During a conversation with Nicolai Tangen, CEO of the Norwegian Sovereign Wealth Fund, Dangote highlighted how these vested interests have been hindering progress on project sites, delaying the commencement of refinery operations. He noted, “All this would have been blocked by the so-called mafia in the oil business so that we would not come and address these issues.”
Securing land for the refinery proved to be a protracted process, with five years spent negotiating the necessary approvals. Dangote experienced delays of three-and-a-half years in one location and another year-and-a-half in a different site due to the efforts of stakeholders aiming to obstruct the initiative.
Despite these challenges, Dangote remained resolute, emphasizing the team’s commitment to the project. “We didn’t flinch at all. We were really focused. We knew what we were doing,” he asserted. He pointed out that Nigeria, despite being a significant crude oil producer, has historically relied on importing refined petroleum products, resulting in economic detriment and substantial enrichment for a select group.
The annual subsidy payments alone reach nearly $10 billion, enriching a few traders and shippers while burdening the economy. “Nigeria was giving out about $10 billion every year in subsidies,” he remarked. “The people who were actually benefiting were… shippers making huge profits, traders making huge profits.” He emphasized that smaller entities also exploit the allocation of local products within the subsidy framework.
The construction of the refinery necessitated the development of entirely new port facilities and supporting infrastructure, employing around 67,000 people throughout the process. Dangote acknowledged that the project has evolved into a much larger and more complex endeavor than initially anticipated, but emphasized that abandoning it was never on the table.

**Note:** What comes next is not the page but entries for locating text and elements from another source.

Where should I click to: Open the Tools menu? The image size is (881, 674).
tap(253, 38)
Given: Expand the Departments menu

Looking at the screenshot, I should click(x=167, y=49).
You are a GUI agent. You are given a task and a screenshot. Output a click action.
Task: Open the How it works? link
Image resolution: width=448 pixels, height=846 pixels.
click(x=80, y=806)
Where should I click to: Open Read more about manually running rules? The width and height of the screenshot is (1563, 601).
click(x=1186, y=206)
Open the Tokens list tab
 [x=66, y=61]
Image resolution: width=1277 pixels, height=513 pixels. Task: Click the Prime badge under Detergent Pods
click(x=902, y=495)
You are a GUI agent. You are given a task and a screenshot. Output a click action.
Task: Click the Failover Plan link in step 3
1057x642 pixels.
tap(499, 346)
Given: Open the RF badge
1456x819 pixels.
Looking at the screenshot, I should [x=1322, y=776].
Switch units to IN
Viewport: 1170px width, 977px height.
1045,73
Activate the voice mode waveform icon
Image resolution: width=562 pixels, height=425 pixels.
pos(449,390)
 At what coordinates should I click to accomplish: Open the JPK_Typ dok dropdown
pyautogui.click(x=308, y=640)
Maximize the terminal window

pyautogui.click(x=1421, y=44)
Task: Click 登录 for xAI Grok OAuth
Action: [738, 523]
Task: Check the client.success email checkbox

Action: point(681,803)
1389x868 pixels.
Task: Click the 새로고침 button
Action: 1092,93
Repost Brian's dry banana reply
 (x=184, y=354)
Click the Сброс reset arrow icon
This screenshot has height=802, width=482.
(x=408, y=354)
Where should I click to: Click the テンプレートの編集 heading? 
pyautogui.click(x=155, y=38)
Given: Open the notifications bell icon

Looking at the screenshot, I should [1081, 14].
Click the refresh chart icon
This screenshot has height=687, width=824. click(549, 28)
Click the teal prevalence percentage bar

Refinery’s Impact on Nigeria’s Oil Market
Using a metaphor reminiscent of navigating treacherous waters, Dangote explained the ongoing challenges faced during the refinery’s construction. “When you get to the middle of the ocean, you see that the current is bad. It’s bad going forward and bad going backward. So you have to move forward,” he elaborated.
Notably, the refinery has already altered the market dynamics, substantially diminishing the power of companies reliant on imports and subsidy payments. Currently, it sources over half of its crude oil from domestic suppliers while also importing from Angola, Libya, and the United States. “We source about 56% from Nigeria and some from Angola. We buy a significant amount from Angola, we buy from Libya and we also buy from the United States,” he detailed, noting a shift from importing large quantities of WTI crude from the U.S. to securing more Nigerian crude.
In terms of scale, the refinery is currently purchasing 21 cargoes of oil from Nigeria monthly, with plans to expand significantly. “Within the next 30 months, it’s going to be 1.4 million barrels a day. That’s a huge amount,” he said, indicating the ambitious growth trajectory planned for the facility.